À Quimper, Arnaud Elégoët remet en selle « Ar Marc’h dall »
Sa rencontre avec « Ar Marc’h dall » (Le Cheval aveugle) remonte à l’été 1979. Arnaud Elégoët a 9 ans. Il accompagne alors ses parents, partis écouter cette cantate à la basilique du Folgoët. Une œuvre en langue bretonne que Job an Irien (pour les paroles) et René Abjean (pour la musique) viennent tout juste d’écrire. « Je n’y suis pas allé de gaîté de cœur, se souvient le fondateur de la maison d’édition quimpéroise Bannoù-heol. Quand on est enfant, on a un peu des idées préconçues. Le breton ne m’intéressait pas du tout. C’était, pour moi, une langue presque morte déjà, sans intérêt, sans avenir… Mais ça a été un petit choc ! En sortant du concert, j’étais vraiment enchanté. Cette musique était extrêmement moderne. Et la basilique était pleine ».
« Le texte n’a pas pris une ride »
Partout, un accueil similaire est réservé à l’œuvre des deux Nord-Finistériens. Aux Tombées de la Nuit, à Rennes. Mais aussi à la cathédrale Saint-Corentin, à Quimper, lors des Fêtes de Cornouaille. La raison du succès ? « Jusqu’à présent, les chœurs de langue bretonne avaient tendance à chanter de la musique sacrée. Là, ce n’était pas le cas. Ar Marc’h Dall puisait aussi vraiment dans la musique des pays celtiques… Il y avait une volonté d’écrire une musique bretonne moderne », insiste Arnaud Elégoët.
Lui, comprendra véritablement l’œuvre bien plus tard. Il parle alors breton. Et se plonge dans les paroles. « Ar Marc’h Dall » est un hymne à la Bretagne.

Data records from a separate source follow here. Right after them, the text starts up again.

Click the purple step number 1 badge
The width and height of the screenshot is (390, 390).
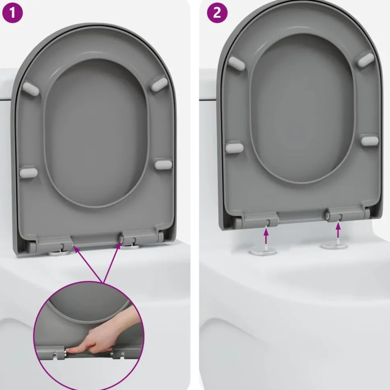[x=12, y=13]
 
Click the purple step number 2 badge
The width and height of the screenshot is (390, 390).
[x=217, y=13]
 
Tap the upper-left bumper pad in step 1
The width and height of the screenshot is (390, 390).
[x=31, y=89]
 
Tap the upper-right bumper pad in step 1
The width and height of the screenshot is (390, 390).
[x=159, y=84]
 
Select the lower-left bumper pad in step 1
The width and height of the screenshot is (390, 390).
[x=29, y=172]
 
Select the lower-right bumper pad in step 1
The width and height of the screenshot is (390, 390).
[x=163, y=164]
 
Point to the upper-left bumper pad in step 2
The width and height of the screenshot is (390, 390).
[x=236, y=62]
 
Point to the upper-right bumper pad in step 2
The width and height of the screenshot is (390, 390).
[x=366, y=59]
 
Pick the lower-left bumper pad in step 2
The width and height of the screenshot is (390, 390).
[x=234, y=148]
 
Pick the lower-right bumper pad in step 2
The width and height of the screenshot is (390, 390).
[x=370, y=141]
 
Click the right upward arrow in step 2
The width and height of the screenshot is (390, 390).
[x=338, y=230]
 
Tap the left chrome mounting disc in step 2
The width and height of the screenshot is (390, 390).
[x=263, y=251]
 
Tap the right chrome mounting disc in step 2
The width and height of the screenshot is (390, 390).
[x=334, y=245]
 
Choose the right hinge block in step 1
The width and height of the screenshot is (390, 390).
[x=138, y=238]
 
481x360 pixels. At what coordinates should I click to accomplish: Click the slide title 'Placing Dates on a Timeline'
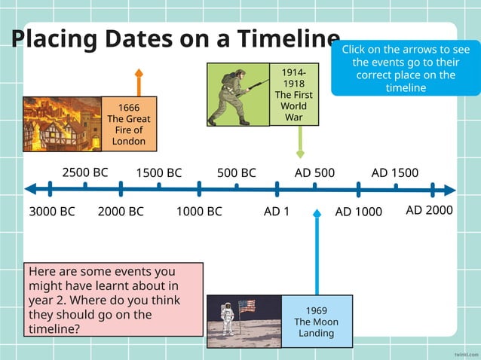175,39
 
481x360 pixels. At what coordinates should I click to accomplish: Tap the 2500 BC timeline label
84,172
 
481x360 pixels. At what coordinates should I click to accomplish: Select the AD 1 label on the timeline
277,212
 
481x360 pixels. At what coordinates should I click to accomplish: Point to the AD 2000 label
429,210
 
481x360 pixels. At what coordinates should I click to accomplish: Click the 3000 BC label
52,212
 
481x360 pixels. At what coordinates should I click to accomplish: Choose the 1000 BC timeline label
199,212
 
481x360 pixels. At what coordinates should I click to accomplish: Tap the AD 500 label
314,172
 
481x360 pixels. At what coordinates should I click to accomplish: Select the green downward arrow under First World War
300,142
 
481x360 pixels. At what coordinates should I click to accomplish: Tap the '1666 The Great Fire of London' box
129,124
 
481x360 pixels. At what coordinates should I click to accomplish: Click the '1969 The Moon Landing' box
316,322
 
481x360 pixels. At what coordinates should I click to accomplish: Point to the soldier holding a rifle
235,94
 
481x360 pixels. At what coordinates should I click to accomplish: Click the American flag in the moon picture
247,307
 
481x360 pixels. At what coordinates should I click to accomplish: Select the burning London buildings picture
62,124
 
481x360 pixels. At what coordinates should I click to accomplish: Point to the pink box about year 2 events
113,299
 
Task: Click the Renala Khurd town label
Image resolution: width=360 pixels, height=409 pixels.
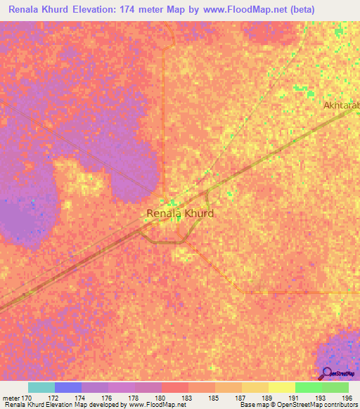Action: [x=180, y=213]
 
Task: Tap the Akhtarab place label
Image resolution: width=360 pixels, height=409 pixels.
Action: [x=341, y=105]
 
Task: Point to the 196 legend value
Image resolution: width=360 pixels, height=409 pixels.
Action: [x=347, y=397]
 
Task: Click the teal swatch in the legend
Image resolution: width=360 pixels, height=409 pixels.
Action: [x=41, y=387]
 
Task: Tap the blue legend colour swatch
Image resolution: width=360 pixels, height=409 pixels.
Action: [x=68, y=387]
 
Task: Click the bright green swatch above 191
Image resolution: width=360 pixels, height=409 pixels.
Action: [x=309, y=387]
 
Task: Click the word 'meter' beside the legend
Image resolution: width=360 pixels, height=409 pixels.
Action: [x=11, y=397]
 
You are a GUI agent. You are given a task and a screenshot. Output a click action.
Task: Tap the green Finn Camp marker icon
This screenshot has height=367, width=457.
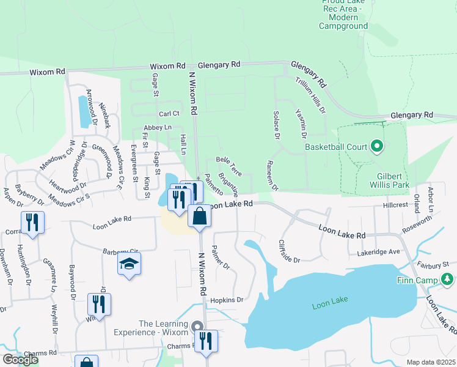coord(448,280)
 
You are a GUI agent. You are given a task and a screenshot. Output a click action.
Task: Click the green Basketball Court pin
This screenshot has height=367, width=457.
coord(377,146)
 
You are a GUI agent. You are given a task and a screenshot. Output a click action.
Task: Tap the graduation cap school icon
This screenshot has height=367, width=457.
coord(129,264)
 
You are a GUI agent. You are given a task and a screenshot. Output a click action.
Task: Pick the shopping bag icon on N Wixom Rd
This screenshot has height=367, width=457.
coord(200,216)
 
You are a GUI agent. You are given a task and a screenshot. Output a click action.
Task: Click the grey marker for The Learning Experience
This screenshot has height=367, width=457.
coord(197,327)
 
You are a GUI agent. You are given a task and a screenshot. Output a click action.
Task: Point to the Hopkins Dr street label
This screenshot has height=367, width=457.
coord(227,300)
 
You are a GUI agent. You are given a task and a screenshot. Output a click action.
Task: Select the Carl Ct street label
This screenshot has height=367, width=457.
coord(169,114)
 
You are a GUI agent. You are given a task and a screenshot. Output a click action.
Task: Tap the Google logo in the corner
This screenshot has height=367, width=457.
coord(20,360)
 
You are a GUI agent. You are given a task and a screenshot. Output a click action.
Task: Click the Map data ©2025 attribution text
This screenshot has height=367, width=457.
coord(431,362)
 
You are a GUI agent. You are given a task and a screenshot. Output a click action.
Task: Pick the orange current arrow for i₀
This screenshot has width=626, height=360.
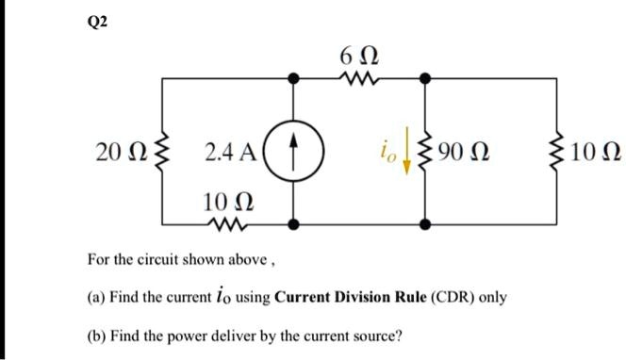click(406, 155)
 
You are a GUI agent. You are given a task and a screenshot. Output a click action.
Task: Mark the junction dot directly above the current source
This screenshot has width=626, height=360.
click(296, 82)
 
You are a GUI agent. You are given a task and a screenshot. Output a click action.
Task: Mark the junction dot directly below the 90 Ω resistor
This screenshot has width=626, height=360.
click(427, 224)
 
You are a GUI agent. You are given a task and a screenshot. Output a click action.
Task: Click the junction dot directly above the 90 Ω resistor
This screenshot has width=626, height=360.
click(427, 82)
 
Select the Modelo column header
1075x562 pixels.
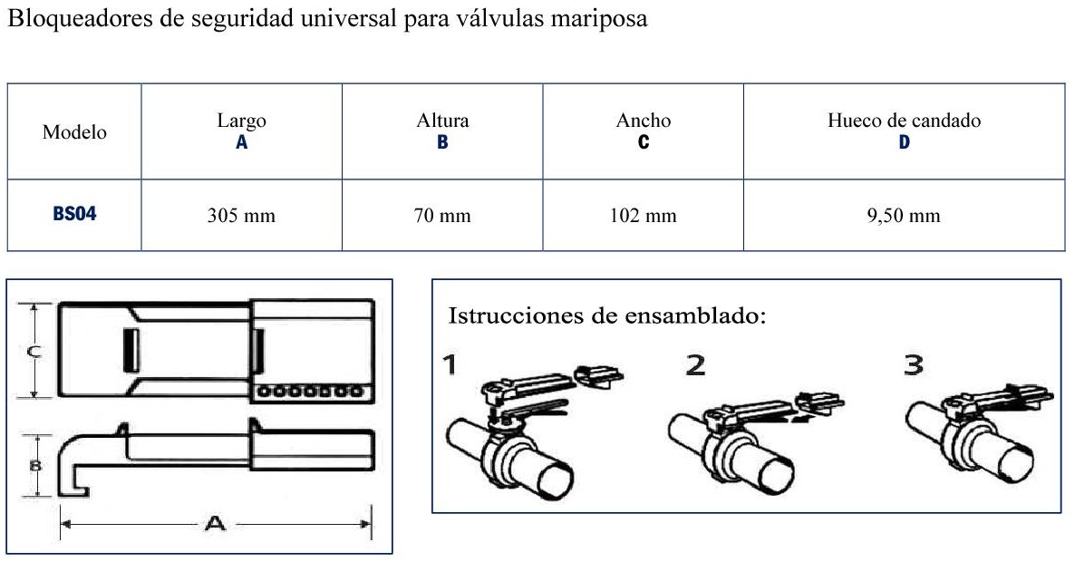point(74,131)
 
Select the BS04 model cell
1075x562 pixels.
point(74,214)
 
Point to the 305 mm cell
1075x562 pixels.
point(241,216)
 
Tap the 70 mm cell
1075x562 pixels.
point(442,216)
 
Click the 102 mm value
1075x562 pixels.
point(643,216)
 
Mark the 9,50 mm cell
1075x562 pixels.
point(904,216)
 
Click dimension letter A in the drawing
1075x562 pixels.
point(215,524)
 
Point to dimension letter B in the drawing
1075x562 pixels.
point(34,466)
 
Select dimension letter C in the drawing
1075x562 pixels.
point(34,352)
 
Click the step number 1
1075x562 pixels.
point(450,364)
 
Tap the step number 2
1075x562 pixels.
point(696,364)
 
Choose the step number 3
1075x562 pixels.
point(914,364)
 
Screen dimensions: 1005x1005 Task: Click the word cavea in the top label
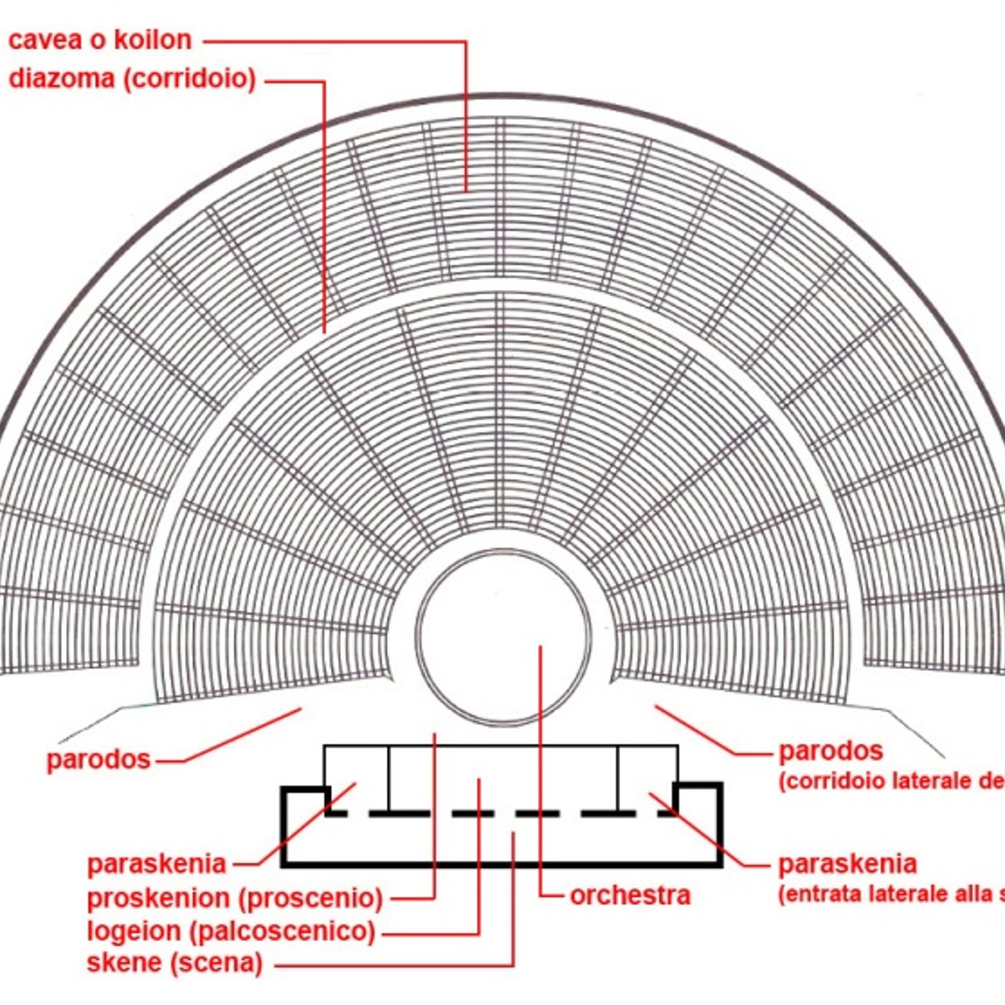pyautogui.click(x=45, y=40)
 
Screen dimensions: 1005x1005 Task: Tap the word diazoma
pyautogui.click(x=62, y=78)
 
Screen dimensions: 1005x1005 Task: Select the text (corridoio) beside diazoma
pyautogui.click(x=190, y=78)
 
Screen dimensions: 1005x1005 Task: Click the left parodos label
pyautogui.click(x=98, y=759)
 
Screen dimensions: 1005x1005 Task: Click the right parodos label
pyautogui.click(x=831, y=751)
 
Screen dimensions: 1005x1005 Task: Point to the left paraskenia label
pyautogui.click(x=156, y=864)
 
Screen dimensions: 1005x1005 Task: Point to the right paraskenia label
pyautogui.click(x=847, y=864)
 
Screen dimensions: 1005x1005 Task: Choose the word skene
pyautogui.click(x=124, y=963)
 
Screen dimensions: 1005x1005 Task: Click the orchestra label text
pyautogui.click(x=630, y=895)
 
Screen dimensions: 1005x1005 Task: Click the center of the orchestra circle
pyautogui.click(x=504, y=638)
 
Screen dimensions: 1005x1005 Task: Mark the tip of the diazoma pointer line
pyautogui.click(x=324, y=332)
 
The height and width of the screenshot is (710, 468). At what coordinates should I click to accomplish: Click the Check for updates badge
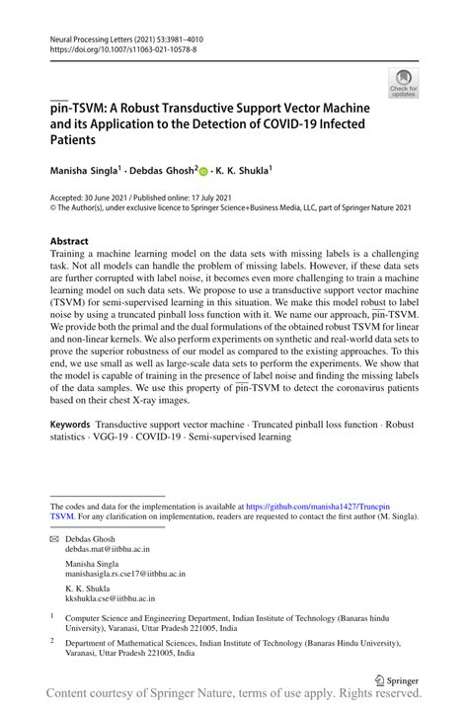pyautogui.click(x=403, y=83)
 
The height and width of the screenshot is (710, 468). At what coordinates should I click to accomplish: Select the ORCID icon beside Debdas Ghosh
pyautogui.click(x=204, y=171)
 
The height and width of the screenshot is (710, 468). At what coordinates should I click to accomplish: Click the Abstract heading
pyautogui.click(x=69, y=241)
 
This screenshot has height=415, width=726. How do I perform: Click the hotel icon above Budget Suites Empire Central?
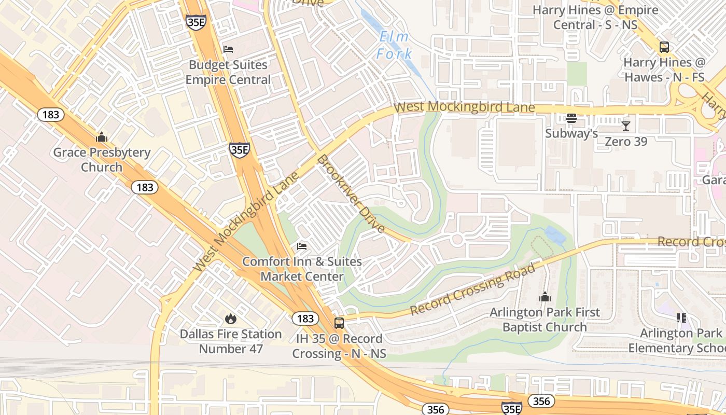[228, 49]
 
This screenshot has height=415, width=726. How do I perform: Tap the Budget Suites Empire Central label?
[228, 72]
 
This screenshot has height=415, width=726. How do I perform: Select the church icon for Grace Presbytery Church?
[102, 137]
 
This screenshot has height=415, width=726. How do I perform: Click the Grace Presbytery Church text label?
[102, 160]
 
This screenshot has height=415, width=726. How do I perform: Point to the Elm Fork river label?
[394, 45]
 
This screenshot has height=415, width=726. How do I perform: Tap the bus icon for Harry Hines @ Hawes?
[664, 47]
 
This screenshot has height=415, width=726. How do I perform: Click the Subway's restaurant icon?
[571, 119]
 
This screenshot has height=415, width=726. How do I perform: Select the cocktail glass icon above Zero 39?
[626, 126]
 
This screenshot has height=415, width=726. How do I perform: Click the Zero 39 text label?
[626, 141]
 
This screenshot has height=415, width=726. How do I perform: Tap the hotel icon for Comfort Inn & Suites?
[302, 246]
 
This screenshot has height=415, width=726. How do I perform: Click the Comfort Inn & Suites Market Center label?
[302, 269]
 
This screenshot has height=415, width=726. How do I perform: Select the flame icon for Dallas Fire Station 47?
[231, 319]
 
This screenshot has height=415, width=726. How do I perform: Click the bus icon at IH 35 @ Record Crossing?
[339, 323]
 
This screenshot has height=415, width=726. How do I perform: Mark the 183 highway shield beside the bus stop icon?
[305, 318]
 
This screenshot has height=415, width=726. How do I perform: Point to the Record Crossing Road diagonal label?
[472, 289]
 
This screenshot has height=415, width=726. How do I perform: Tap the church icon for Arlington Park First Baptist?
[544, 297]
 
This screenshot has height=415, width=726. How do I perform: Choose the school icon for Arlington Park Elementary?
[681, 317]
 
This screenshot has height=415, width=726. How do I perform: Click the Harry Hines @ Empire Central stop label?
[595, 17]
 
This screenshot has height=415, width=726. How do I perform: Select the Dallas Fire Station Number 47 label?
[231, 341]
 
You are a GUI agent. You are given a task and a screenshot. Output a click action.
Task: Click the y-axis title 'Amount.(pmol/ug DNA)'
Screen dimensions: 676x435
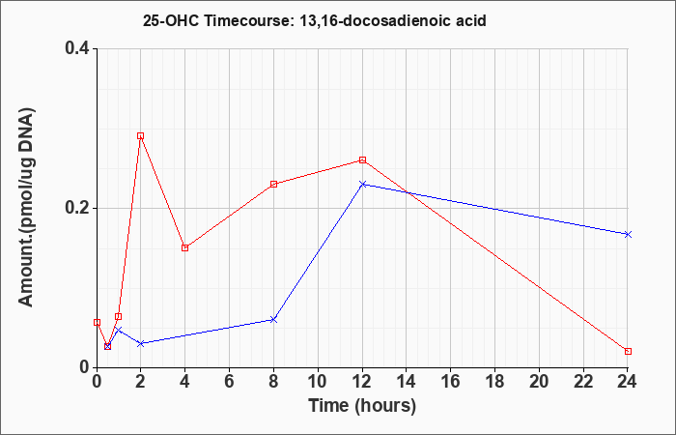[x=27, y=207]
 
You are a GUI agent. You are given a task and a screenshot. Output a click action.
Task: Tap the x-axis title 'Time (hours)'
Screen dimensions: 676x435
[x=362, y=406]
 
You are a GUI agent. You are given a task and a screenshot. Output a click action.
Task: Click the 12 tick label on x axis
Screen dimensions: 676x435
[x=362, y=382]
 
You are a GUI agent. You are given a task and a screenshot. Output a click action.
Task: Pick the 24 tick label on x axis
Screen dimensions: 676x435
[x=628, y=382]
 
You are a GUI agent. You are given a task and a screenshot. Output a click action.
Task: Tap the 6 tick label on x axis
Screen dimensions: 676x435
[x=230, y=382]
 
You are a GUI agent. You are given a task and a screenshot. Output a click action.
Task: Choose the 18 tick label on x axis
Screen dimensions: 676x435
[x=494, y=382]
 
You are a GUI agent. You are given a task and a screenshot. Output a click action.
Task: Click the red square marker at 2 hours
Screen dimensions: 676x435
[x=140, y=136]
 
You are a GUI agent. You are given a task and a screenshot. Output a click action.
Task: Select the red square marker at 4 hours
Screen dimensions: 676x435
[x=185, y=247]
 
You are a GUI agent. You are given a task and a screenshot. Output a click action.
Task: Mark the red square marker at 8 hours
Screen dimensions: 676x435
[x=273, y=185]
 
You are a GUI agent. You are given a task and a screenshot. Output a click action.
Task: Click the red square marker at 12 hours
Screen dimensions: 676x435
[x=362, y=160]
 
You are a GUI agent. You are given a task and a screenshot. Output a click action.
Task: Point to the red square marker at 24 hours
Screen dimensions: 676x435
[x=628, y=351]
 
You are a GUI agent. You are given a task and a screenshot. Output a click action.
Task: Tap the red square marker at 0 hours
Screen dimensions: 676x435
[x=97, y=322]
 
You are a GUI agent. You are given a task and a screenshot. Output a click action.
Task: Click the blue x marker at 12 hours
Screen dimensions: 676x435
[x=362, y=185]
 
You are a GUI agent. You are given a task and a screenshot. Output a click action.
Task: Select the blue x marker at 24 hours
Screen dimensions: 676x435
[x=628, y=234]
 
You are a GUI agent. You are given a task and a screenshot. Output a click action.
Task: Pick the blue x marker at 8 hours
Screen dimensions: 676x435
[x=273, y=319]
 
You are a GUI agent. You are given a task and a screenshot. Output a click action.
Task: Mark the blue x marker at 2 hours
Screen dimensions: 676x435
[x=140, y=343]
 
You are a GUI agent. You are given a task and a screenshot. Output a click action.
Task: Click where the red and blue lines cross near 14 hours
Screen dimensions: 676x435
[x=407, y=192]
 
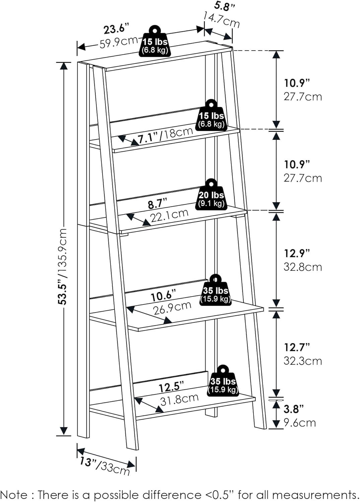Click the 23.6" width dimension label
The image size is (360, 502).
click(x=117, y=29)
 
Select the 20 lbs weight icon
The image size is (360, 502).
click(x=211, y=194)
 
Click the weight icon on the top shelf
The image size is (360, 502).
click(x=155, y=42)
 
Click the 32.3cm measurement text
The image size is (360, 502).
click(x=303, y=361)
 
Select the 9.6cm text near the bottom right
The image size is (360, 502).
click(x=299, y=423)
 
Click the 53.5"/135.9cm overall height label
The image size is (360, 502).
click(x=63, y=266)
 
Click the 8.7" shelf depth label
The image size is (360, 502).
click(x=158, y=204)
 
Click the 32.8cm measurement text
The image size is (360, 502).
click(x=303, y=267)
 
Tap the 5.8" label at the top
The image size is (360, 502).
click(x=224, y=7)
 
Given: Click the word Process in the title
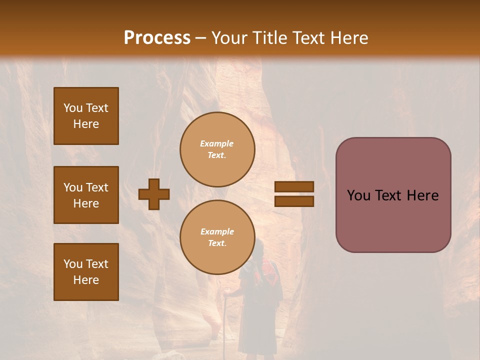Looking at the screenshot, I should [x=157, y=38].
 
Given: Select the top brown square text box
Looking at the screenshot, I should [x=86, y=116].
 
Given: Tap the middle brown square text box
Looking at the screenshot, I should [x=86, y=195].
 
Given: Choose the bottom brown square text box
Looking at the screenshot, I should [x=86, y=272].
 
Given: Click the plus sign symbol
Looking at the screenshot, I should [x=154, y=194].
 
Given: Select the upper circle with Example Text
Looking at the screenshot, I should [x=217, y=150].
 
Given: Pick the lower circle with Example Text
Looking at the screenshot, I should [x=217, y=238].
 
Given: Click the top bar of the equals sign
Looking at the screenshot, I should [x=294, y=187].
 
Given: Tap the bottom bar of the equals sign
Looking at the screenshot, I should [x=294, y=201].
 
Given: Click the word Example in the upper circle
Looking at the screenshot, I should [x=217, y=144].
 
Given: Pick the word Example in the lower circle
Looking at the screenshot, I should [x=217, y=232].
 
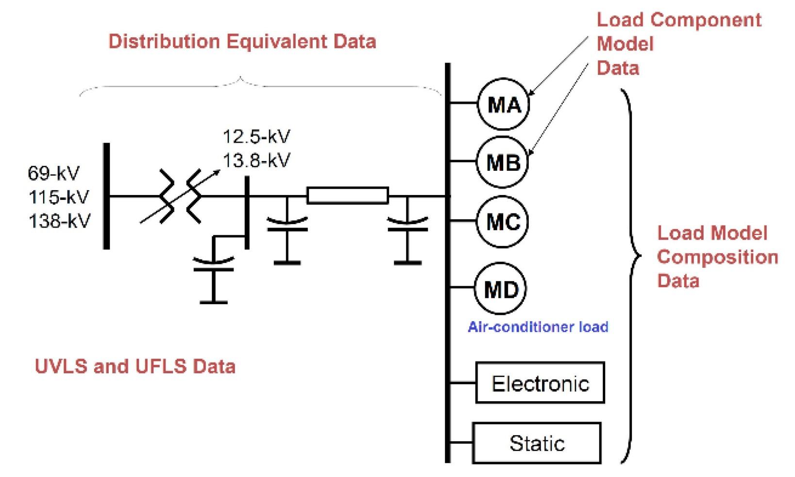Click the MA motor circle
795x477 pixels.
point(504,105)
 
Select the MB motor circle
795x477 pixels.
point(503,163)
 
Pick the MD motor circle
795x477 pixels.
point(501,290)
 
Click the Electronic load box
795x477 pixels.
point(540,383)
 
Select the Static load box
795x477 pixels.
point(537,443)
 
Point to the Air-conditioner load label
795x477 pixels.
point(538,327)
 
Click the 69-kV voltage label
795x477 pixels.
point(53,173)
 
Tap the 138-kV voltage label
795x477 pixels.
point(59,221)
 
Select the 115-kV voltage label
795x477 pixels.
point(59,197)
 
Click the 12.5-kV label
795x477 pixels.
point(256,136)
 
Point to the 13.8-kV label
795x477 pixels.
point(256,160)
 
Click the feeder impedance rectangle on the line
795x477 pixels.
point(348,196)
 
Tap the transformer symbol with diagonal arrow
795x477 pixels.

Mais Job an Irien prévient également que cette terre, « si elle perd son identité », risque fort de devenir ce cheval aveugle qu’il observait lorsqu’il était enfant. Un cheval qui allait « à droite, à gauche, sans savoir quelle direction prendre ». Le texte est militant. Universel aussi. « Et il n’a pas pris une ride, assure Arnaud Elégoët. Les questions qui se posaient à l’époque sont toujours autant d’actualité aujourd’hui ».
Une nouvelle couleur musicale
Chez ce professeur de musique qui voue désormais une passion pour la langue bretonne, l’idée fait son chemin. En 2019, ce sont les premiers pas du « Cheval aveugle », nouvelle version musicale… Pour ce projet, « on ne voulait pas refaire un « Ar Marc’h Dall » identique à celui de 79 car il est déjà très beau », explique l’éditeur. Il veut davantage lui donner une autre couleur, « en le faisant jouer par un orchestre symphonique (de Bulgarie), mais, évidemment aussi, par les instruments celtiques ». Véronique Autret, qui prêtait déjà sa voix sur la première version, fait aussi partie de l’aventure. Tout comme Gilles Servat et plusieurs chanteurs corses…
Trois ans après les premiers accords, le projet, malmen é par la crise sanitaire, a pris forme définitivement. L’album est sorti en cet automne 2022. Arnaud Elégoët et Joris Inadïas, ingénieur du son, l’ont fait écouter à René Abjean et Job an Irien. Deux octogénaires « très émus », témoigne l’éditeur. Il le dit avec humilité. Mais, sans doute aussi, avec fierté. Lui, qui a fait de ce projet l’un de ses chevaux de bataille.